Pandemia e desterritorialização
Mesmo antes de ser declarada a quarentena em Wuhan, sete milhões de chineses saíram da cidade e espalharam-se pelo mundo. A
região da Lombardia, na Itália, que mantinha voos directos para a região mais
contaminada da China, foi rapidamente atingida. A França, a Alemanha, a
Espanha, o Reino Unido e, muito rapidamente a Europa, foram infectados.
Alastrando a todos os continentes, a pandemia cobriu o planeta em poucos meses.
Uma disseminação tão célere e imprevisível deveu-se às características do novo
vírus, mas só foi possível graças à deslocação intensa de indivíduos e grupos,
através da rede extraordinária de comunicações e transportes que liga hoje os
países uns aos outros.
Trata-se de uma torrente imparável de
gente sempre a ir e a vir, em que participam homens de negócios, políticos,
universitários e estudantes, turistas (em turismo de massa ou individual) e multidões que se deslocam para assistir a acontecimentos culturais,
desportivos ou religiosos, sem esquecer os milhões de migrantes fugindo da
guerra e da fome. Estas vagas imensas de pessoas que vão de um território a
outro, alimentam a desterritorialização geral, contínua, que não cessa de
crescer. Ao disseminar-se, o vírus da pandemia não fez mais do que percorrer o
mapa mundial da desterritorialização.
As máscaras, um novo elemento visual da paisagem Reuters/Ahmed Yosri
A pandemia resultou da
desterritorialização, é a manifestação extrema da doença tecno-capitalista que
há mais de dois séculos se infiltrou nas sociedades humanas. E que, tal como um
vírus, vai contagiando território após território, país após país, continente após
continente: é o capitalismo global que transforma a Terra inteira, submetendo-a, como um contágio epidémico,
ao seu funcionamento. Se o novo coronavírus prolonga o movimento
desterritorializante da economia capitalista, é porque esta é, no seu
desenvolvimento e propagação, propriamente pandémica.

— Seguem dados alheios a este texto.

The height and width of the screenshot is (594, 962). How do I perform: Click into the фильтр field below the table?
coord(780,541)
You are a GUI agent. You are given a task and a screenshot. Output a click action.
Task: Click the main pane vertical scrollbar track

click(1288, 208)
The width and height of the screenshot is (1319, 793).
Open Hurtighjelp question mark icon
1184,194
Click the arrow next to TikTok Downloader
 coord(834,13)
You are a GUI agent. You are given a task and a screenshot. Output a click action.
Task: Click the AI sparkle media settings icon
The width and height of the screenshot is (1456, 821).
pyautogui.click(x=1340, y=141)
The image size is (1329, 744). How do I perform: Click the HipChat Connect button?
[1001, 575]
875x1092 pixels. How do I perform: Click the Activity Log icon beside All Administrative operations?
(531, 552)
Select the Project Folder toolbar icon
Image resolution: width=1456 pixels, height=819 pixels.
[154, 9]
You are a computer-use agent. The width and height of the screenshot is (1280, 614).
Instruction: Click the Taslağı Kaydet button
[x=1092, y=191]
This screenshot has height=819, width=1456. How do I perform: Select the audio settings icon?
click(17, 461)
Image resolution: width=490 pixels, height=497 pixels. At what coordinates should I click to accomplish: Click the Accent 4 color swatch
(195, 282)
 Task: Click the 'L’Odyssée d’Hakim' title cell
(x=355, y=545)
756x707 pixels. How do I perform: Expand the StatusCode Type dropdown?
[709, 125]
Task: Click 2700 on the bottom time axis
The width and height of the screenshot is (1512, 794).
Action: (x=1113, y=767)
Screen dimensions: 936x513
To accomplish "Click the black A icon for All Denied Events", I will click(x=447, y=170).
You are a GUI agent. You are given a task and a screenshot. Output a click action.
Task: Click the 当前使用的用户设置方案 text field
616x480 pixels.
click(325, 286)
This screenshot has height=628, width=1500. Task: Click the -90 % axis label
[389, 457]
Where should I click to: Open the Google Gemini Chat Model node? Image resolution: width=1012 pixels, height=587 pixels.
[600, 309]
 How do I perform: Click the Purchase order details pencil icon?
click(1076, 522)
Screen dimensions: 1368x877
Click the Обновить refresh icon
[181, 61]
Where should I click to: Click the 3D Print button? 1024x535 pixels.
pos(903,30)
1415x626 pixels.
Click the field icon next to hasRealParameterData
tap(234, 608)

A primeira reacção contra a pandemia
visou, logicamente, conter a sua proliferação: contrariando ao máximo a
desterritorialização, impôs-se a quarentena a centenas
de cidades, e confinaram-se os cidadãos nos seus
locais de residência. Fecharam-se aeroportos, estações de comboios, portos e
estradas, sítios onde as aglomerações de pessoas aumentam os riscos de
contaminação. Porque a desterritorialização implica não apenas a deslocação,
mas também o seu contrário complementar, os mais variados ajuntamentos de
“pessoas sós”, que se encontram nas gares ferroviárias ou nos festivais de
música. Cancelaram-se eventos de toda a espécie, proibiram-se saídas e
passeios. Numa palavra, reterritorializaram-se os
indivíduos nas suas casas, incentivando-os a cultivar
um tipo de vida esquecido, por assim dizer “arcaico”, familiar e mais “humano”,
que o regime habitual de trabalho havia sempre impedido.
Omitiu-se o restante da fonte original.